MORRISVILLE, N.C.–(BUSINESS WIRE)–Tenax Therapeutics, Inc. (Nasdaq: TENX), a specialty pharmaceutical company focused on identifying, developing and commercializing products for the critical care market, today announced that detailed results from the Phase 2 HELP Study of levosimendan in PH-HFpEF will be presented at the upcoming Heart Failure Society of America (HFSA) Virtual Annual Scientific Meeting to be held September 30, – October 6. Scheduling details and registration information are provided below:

Title:

 

Levosimendan Improves Hemodynamics and Submaximal Exercise Capacity In PH-HFpEF: Primary Results From The HELP-PH-HFpEF Multicenter Randomized Controlled Trial

 

 

Speaker:

 

Dr.
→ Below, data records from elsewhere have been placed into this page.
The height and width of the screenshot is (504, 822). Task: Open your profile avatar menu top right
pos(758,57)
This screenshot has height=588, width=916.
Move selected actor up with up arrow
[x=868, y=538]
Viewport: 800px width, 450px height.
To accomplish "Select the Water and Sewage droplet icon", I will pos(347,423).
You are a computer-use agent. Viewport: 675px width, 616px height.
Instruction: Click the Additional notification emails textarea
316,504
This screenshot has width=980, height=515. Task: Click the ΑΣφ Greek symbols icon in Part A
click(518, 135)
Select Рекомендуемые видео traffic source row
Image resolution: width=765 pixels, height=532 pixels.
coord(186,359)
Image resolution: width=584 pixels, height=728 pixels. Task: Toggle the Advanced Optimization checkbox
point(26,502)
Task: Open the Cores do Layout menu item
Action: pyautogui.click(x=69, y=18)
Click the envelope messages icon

Barry Borlaug, Chair for Research, Division of Circulatory Failure, Department of Cardiovascular Medicine at the Mayo Clinic

 

 

Session:

 

Late-Breaking Clinical Trials I (LBCT I)

 

 

Date/Time:

 

Saturday, October 3, 4:30 – 5:30 PM

   

Registration and additional HFSA information are available at the HFSA website: https://hfsa.org/hfsa-announces-late-breaking-clinical-trials-sessions-hfsa-virtual-asm-2020.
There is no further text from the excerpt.